Sentado junto a ella hay un hombre, joven, vigoroso, apuesto; él le da una rosa y ella sonríe. Abuelita ya no puede sonreir así. Sí, está sonriendo al recordar aquel día, y muchos pensamientos y recuerdos del pasado; pero el apuesto joven se ha ido, la rosa se ha marchitado en el viejo libro, y abuelita está sentada ahí, vuelve a ser la anciana que contempla la rosa marchita guardada en el libro.

Ahora abuelita se ha muerto. Había estado sentada en su sillón, estaba contando una larga y maravillosa historia; y cuando la terminó echó la cabeza hacia atrás para dormir un poco. Pudimos escucharla respirar suavemente; poco a poco su respiración se hizo más y mas lenta y tranquila, y en su rostro se reflejaban la felicidad y la paz; habríase dicho que la bañaba el sol. Ella sonrió una vez más, y entonces dijeron que estaba muerta.

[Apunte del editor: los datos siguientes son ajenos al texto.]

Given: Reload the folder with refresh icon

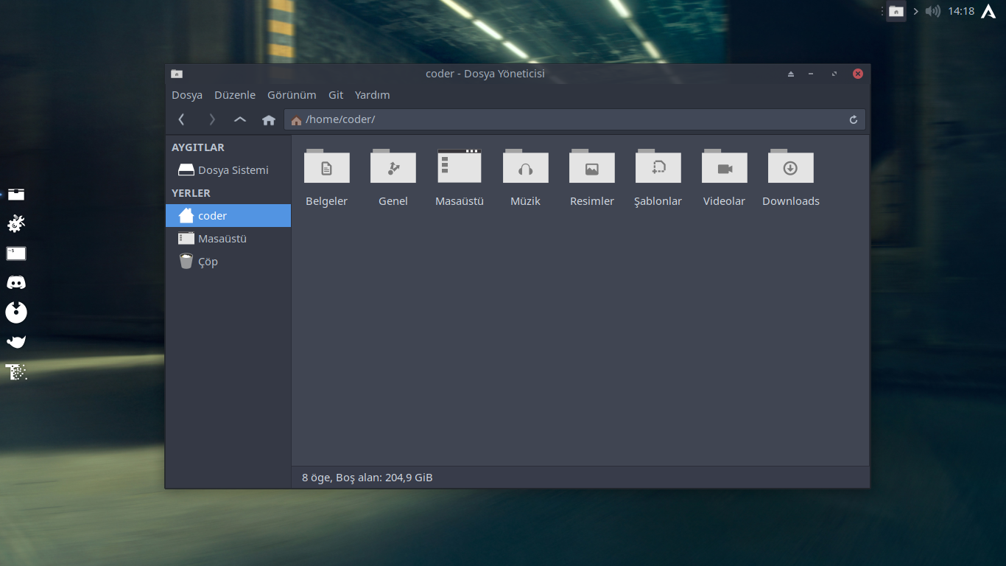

La pusieron en el negro ataúd, envuelta en lienzos blancos. ¡Estaba tan hermosa, a pesar de tener cerrados los ojos! Pero todas las arrugas habían desaparecido, su cabello era blanco y parecía de plata, y en su boca se dibujaba una dulce sonrisa. No sentíamos ningún miedo al mirar su cadáver, había sido una abuelita tan querida y tan buena. El libro de cánticos, en el que permanecía la rosa, fue colocado bajo su cabeza, pues ella lo había pedido así, y entonces enterraron a la abuelita.

En la sepultura, junto a la pared del cementerio, plantaron un rosal; pronto se llenó de rosas, y los ruiseñores se colocaban entre las flores, y cantaban sobre la tumba. Desde el órgano de la iglesia sonaba la música y las letras de los maravillosos salmos que estaban escritos en el viejo libro colocado bajo la cabeza de la difunta.

La luna enviaba sus rayos a la tumba, pero la muerta no estaba allí; todos los niños podían ir sin temor, incluso en la noche, a coger una rosa de la tapia del cementerio. Los muertos saben mucho más de cuanto sabemos todos los vivos; saben el miedo, el miedo horrible que nos causarían si volviesen. Pero son mejores que todos nosotros, y por eso no vuelven. Hay tierra sobre el féretro, y tierra dentro de él. El libro de cánticos, con todas sus hojas, es polvo, y la rosa, con todos sus recuerdos, se ha convertido en polvo también. Pero sobre la tumba siguen floreciendo nuevas rosas, siguen cantando los ruiseñores, y el órgano suena y sigue vivo el recuerdo de la vieja abuelita, con los dulces y queridos ojos eternamente jóvenes. Los ojos no mueren nunca. Los nuestros verán a la querida abuelita, joven y hermosa como cuando, por vez primera, besó la fresca, rosa roja, que ahora es polvo en la tumba.